Beginning with the title, there is nothing remotely clever or valuable about this nearly word-for-word remake of director Michael Haneke's own 1997 German film. Two young men intrude on the quiet serenity of a waterfront community as a couple drives to their vacation home, sailboat tethered to their car. As they play "name-the-composer" of classical music on their car CD player, the nearly illegible credits are overtaken by a cacophony of screaming music, the harsh, demanding beat a hint of the chaos to come.

While George (Tim Roth) and his son, George Jr., put the boat in the water, Ann (Naomi Watts) is interrupted by a young man, Peter (Brady Corbet), asking to borrow eggs for a neighbor. By the time Ann realizes her discomfort with this young man's presence, another has come into the foyer: Paul (Michael Pitt), clearly the leader of the two. Both exhibit a prep-school confidence, and both are wearing white gloves, the first clue of more sinister intentions.

When George and his son arrive, the family is systematically brutalized by Peter and Paul, who conduct their cruelty with a smug insouciance that implies privilege and absolute power over the helpless family. The film soon slips into a series of brutal acts, Pitt occasionally breaking sequence to ask a question of the viewer, an implied participation in the unfolding events.

Bear in mind that Funny Games purports to be a satire on violence in the media. I find it a failure on every level. What is most disturbing about this film is the sadism that dominates the screen from beginning to end, the helplessness of the victims and the absence of any action other than an acceptance of one's fate. The family is stupefied by the violence of their jailers, George an ineffective man felled by his pain and helplessness to save his family from harm.

Watts, the producer, bears more weight in this endeavor, her character moving like a wind-up toy going in circles, defeated by a lack of imagination or survival instinct. The lobotomized-by-fear family is easy prey to young men who sadistically destroy their illusions. But even the young men are facile, one-dimensional creatures, their brutality casual and uninspired.

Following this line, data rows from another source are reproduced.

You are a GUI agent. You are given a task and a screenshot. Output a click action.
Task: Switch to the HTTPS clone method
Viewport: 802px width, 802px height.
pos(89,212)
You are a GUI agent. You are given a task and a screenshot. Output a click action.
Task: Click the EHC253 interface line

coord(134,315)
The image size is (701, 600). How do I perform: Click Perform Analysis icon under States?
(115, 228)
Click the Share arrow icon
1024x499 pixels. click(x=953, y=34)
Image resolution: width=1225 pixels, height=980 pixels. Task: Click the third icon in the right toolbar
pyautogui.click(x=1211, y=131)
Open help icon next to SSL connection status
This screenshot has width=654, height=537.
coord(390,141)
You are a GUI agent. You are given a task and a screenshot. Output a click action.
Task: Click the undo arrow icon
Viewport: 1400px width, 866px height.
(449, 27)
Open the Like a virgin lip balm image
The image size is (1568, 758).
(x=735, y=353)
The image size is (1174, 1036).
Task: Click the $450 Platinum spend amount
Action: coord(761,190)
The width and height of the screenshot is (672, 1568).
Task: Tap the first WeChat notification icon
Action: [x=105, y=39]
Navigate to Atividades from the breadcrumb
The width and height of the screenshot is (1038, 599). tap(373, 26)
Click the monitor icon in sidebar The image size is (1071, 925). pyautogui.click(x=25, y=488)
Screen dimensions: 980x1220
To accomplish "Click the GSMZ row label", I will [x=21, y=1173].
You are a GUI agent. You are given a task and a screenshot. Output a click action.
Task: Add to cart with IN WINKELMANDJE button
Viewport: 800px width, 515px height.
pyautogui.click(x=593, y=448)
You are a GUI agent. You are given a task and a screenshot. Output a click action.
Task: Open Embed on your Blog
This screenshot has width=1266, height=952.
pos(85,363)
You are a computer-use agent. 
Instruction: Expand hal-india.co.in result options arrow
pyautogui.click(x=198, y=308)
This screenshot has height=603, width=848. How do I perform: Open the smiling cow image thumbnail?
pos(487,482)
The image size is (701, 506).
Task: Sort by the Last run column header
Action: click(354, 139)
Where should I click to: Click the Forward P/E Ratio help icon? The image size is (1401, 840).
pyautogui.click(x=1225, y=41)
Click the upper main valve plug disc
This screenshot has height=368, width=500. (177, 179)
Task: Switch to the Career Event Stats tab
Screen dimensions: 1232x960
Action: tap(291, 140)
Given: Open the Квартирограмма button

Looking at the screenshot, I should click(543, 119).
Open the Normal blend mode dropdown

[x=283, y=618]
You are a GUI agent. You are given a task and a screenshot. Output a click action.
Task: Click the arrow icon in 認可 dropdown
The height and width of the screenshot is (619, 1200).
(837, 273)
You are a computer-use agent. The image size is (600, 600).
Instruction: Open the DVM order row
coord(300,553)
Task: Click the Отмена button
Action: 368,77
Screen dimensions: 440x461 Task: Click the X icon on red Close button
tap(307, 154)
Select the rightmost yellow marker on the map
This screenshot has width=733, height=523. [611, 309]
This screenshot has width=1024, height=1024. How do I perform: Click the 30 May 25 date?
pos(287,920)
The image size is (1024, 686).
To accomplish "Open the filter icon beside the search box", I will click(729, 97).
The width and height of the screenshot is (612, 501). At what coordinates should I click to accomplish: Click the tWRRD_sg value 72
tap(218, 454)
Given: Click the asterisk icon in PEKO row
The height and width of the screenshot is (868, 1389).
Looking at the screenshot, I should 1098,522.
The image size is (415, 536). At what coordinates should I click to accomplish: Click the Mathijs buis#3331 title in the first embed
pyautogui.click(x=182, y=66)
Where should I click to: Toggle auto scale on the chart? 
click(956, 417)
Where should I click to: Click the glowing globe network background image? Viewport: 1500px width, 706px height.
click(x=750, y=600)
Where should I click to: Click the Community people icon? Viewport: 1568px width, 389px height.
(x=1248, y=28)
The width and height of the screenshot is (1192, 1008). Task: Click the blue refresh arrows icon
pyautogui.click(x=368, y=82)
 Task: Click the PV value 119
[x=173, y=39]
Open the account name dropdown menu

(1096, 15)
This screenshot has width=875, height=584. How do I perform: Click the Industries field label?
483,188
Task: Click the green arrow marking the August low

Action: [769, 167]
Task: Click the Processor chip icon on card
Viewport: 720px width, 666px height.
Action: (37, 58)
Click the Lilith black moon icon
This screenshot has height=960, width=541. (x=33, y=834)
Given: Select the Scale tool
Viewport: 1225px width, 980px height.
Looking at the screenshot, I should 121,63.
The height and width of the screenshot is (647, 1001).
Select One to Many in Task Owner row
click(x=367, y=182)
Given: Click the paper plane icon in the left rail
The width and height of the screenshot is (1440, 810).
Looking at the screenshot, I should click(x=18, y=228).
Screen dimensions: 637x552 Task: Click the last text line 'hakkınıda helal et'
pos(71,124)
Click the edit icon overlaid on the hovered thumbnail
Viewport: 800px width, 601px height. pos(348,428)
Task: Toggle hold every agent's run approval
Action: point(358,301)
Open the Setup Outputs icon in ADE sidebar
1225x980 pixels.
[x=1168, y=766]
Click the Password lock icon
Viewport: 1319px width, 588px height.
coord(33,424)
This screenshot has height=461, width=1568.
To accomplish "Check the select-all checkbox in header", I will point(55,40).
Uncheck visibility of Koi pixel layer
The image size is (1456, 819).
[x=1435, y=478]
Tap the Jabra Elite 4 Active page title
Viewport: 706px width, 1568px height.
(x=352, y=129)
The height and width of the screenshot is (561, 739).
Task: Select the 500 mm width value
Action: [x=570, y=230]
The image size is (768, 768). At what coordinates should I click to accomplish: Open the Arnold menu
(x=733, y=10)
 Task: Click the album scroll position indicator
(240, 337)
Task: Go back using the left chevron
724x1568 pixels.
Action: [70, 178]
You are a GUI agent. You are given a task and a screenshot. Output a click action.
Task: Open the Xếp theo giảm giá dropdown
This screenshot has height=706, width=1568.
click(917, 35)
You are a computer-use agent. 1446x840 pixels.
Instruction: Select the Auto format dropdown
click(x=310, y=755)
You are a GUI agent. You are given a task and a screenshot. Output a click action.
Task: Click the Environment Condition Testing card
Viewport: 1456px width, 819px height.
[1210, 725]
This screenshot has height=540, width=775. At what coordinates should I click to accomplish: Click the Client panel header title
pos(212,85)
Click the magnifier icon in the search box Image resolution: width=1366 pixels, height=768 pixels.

Worse yet, the film assumes the viewer is complicit in the unfolding events, including Paul's occasional aside to the audience. And there is a mystifying scene where Paul takes the TV remote and rewinds the action of the last seconds, erasing a shooting that suggests the family might have even a fighting chance. This aberration is never explained, intimating the absolute fatalism of the film. So why would a viewer watch such a film?

That is a question that occurs to me: I am as stupefied as Anna, incapable of looking away, although I can't believe the audacity of a movie that offers nothing more than sadism and the crushing power of brutality. I feel patronized and manipulated. It is this snide complicity that ultimately offends me the most, sheer bad taste in the guise of satire. Tim Roth deserves better and Naomi Watts should know better. Sadism without context is valuable only to the most cynical fan of this genre.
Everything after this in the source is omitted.